There is, somewhat of a similarity to Air Land Battle in that putting both into operation puts some incongruities of policy into sharp relief. Air Land Battle leveraged emerging military capabilities for deep attack, such as the Assault Breaker and Follow-On Forces Attack, just as Air Sea Battle would presumably benefit from increased investment in long range strike across longer operational distances.
But lost in Air Land Battle nostalgia is the fact that it was necessitated by two unpleasant facts: overwhelming Soviet conventional superiority and the political (not necessarily military) desirability of a forward defense. And there was also the dicey matter of engaging in a massive conventional war with a nuclear power, a power that knew that we had previously refused to rule out first use of nuclear weapons to offset conventional weakness. Air Land Battle was the lynchpin of a potential military strategy of conventional defense in northeast Europe and a policy that Western Europe would be maintained free of Soviet expansion. But that military strategy was always precarious.

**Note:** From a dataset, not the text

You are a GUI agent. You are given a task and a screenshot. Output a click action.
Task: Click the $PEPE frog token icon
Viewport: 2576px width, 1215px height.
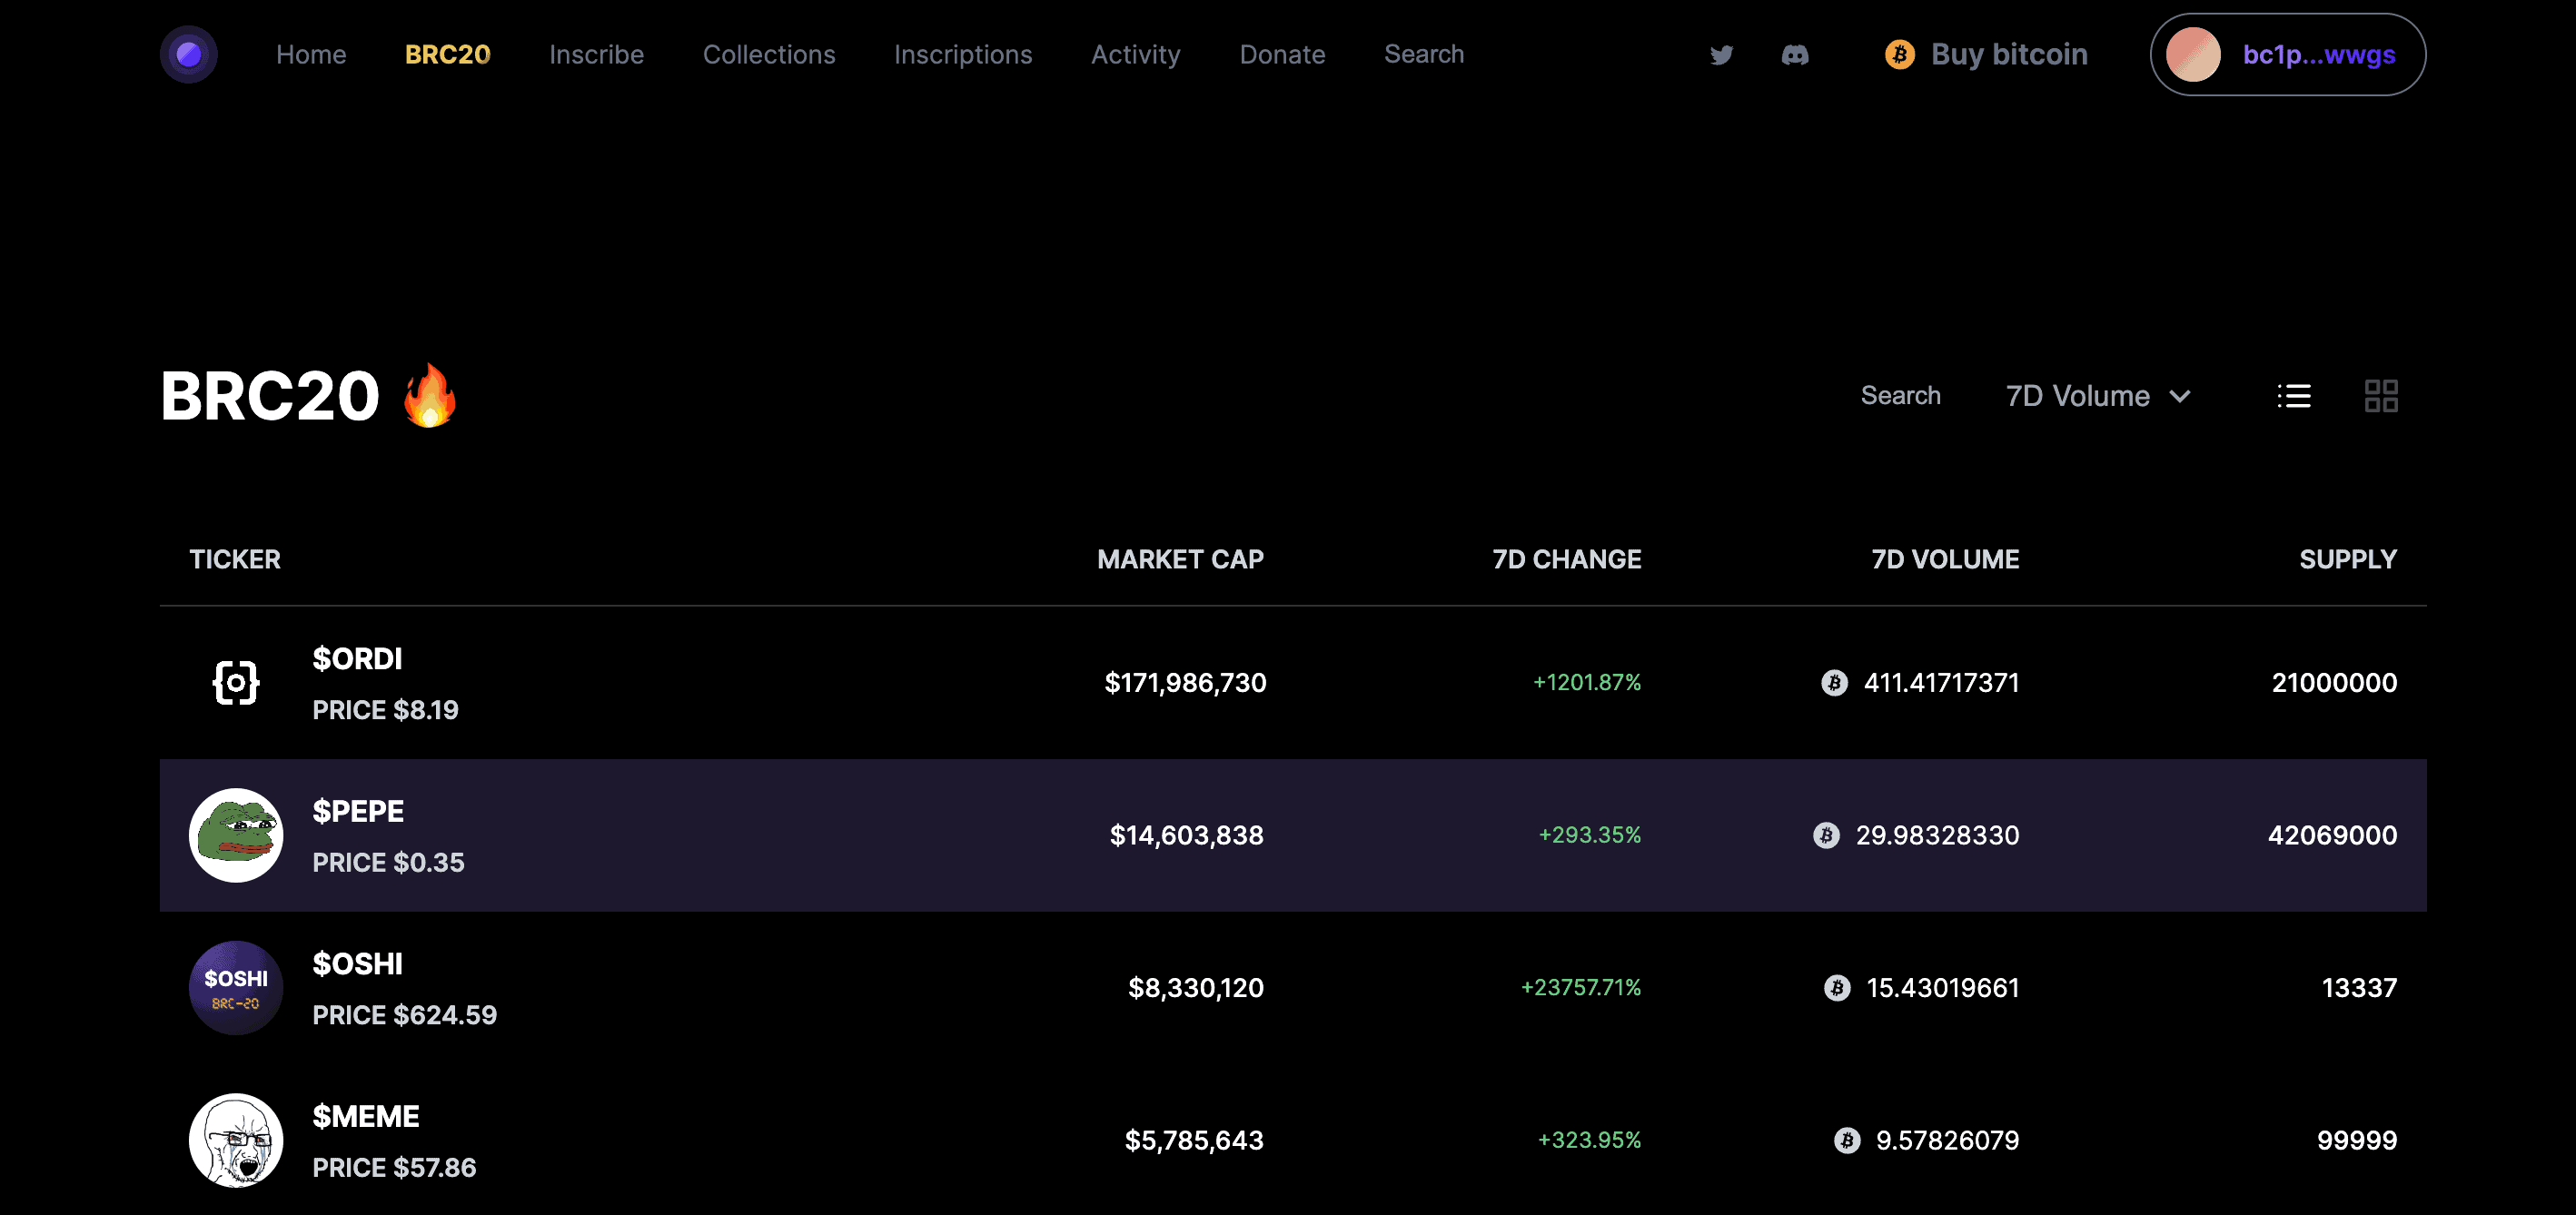(236, 835)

Similarly, Air Sea Battle, at least in the Pacific, is part of an overall military strategy that supports the US policy goals of maintaining its own access to the maritime commons of East Asia and maintaining the balance that has allows the structured ambiguity of American, Chinese and Taiwanese understandings of the One China Policy to continue. Of course, given that the anti-ship missiles are themselves located deep inland and supported by C4ISR battle networks, the crux of Air Sea Battle could hinge on striking both. It remains uncertain whether the United States would be realistically commit to such an escalation, or whether it would be wise.
Either way, much of the current debate about Air Sea Battle is at this point either speculation or a proxy for a more existential battle in Washington: the Pentagon budget wars. The parameters of the concept will continue to evolve, unfortunately dating most writing on it (including this post, perhaps).